-- Reading text --
Conductive polymers, or more precisely intrinsically conducting polymers (ICPs), are organic polymers that conduct electricity. Such compounds may have metallic conductivity or be semiconductors. The biggest advantage of conductive polymers is their processability. As conductive polymers are also plastics, they can combine the mechanical properties (flexibility, toughness, malleability, etc.) of plastics with high electrical conductivity. Moreover, the properties of these materials can be fine-tuned using conventional organic synthesis techniques. (See, e.g., György Inzelt, Conducting Polymers A New Era in Electrochemistry. Springer. pp. 265-269 (2008), the disclosure of which is incorporated herein by reference.)
In traditional polymers, such as polyethylenes, the valence electrons are bound in spa hybridized covalent bonds. Such “sigma-bonding electrons” have low mobility and do not contribute to the electrical conductivity of the material. The situation is completely different in conjugated polymer materials. Conducting or conjugated polymers have backbones of contiguous sp2 hybridized carbon centers. One valence electron on each center resides in a pz orbital, which is orthogonal to the other three sigma-bonds. The electrons in these delocalized orbitals have high mobility when the material is “doped” by oxidation, which removes some of these delocalized electrons. Thus these conjugated polymer systems form a one-dimensional electron band structure, and the electrons within this band become mobile when it is partially emptied. In addition, these same materials can be doped by reduction, which adds electrons to an otherwise unfilled band. Although typically “doping” conductive polymers involves oxidizing or reducing the material conductive organic polymers associated with a protic solvent may also be “self-doped.”

-- Set exercise 1 --
Reproduce the conductive polymers passage between "Conductive polymers, or" and "herein by reference.)", inclusive.
-- Set exercise 2 --
Carry on the conductive polymers passage past its last sentence.
The records have no connection to the conductive polymers passage.

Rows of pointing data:
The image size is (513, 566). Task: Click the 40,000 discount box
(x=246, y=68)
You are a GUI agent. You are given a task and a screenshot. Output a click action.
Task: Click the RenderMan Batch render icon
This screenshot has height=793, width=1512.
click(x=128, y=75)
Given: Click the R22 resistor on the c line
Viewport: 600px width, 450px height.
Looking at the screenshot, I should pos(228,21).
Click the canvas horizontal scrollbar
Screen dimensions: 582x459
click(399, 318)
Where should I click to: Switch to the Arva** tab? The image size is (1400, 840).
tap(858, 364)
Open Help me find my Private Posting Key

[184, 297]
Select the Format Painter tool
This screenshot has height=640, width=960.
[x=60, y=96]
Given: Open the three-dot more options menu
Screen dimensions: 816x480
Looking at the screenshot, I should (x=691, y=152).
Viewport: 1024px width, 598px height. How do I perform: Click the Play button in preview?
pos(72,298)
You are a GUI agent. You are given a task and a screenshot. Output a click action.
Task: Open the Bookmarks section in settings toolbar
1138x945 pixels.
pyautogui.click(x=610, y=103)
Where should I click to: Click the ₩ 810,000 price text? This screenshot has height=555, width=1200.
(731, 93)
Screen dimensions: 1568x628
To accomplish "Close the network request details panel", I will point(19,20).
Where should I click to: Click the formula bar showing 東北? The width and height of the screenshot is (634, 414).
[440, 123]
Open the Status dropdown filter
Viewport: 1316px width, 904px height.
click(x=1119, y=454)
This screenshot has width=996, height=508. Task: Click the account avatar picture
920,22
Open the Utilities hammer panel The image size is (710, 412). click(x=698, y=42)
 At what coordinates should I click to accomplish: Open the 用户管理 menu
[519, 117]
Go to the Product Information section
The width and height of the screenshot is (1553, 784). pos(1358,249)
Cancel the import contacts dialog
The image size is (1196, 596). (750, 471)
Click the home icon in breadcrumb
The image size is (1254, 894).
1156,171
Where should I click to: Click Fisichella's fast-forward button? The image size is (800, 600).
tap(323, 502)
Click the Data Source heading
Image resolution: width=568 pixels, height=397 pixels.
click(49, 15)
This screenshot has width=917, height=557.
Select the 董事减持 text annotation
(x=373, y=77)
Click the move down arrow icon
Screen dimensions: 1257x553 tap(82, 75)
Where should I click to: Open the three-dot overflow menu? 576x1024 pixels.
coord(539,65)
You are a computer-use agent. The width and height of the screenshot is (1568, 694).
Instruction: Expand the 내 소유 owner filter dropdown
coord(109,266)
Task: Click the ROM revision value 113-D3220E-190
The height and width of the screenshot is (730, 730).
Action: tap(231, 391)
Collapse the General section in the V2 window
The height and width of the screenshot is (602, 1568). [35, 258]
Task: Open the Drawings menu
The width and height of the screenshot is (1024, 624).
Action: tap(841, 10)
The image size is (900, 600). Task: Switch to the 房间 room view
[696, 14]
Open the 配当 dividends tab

-- Final answer 1 --
Conductive polymers, or more precisely intrinsically conducting polymers (ICPs), are organic polymers that conduct electricity. Such compounds may have metallic conductivity or be semiconductors. The biggest advantage of conductive polymers is their processability. As conductive polymers are also plastics, they can combine the mechanical properties (flexibility, toughness, malleability, etc.) of plastics with high electrical conductivity. Moreover, the properties of these materials can be fine-tuned using conventional organic synthesis techniques. (See, e.g., György Inzelt, Conducting Polymers A New Era in Electrochemistry. Springer. pp. 265-269 (2008), the disclosure of which is incorporated herein by reference.)

-- Final answer 2 --
The most notable difference between conductive polymers and inorganic semiconductors is the electron mobility, which until very recently was dramatically lower in conductive polymers than their inorganic counterparts. The fundamental low charge carrier mobility is related to the inherent structural disorder of these materials. In fact, as with inorganic amorphous semiconductors, conduction in such relatively disordered materials is mostly a function of mobility gaps with phonon-assisted hopping, polaron-assisted tunneling, etc., between localized states. And, more recently, it has been reported that quantum decoherence on localized electron states might be the fundamental mechanism behind electron transport in conductive polymers. (See, e.g., McGinness, John E., Science 177 (52): 896-897 (1972), the disclosure of which is incorporated herein by reference.)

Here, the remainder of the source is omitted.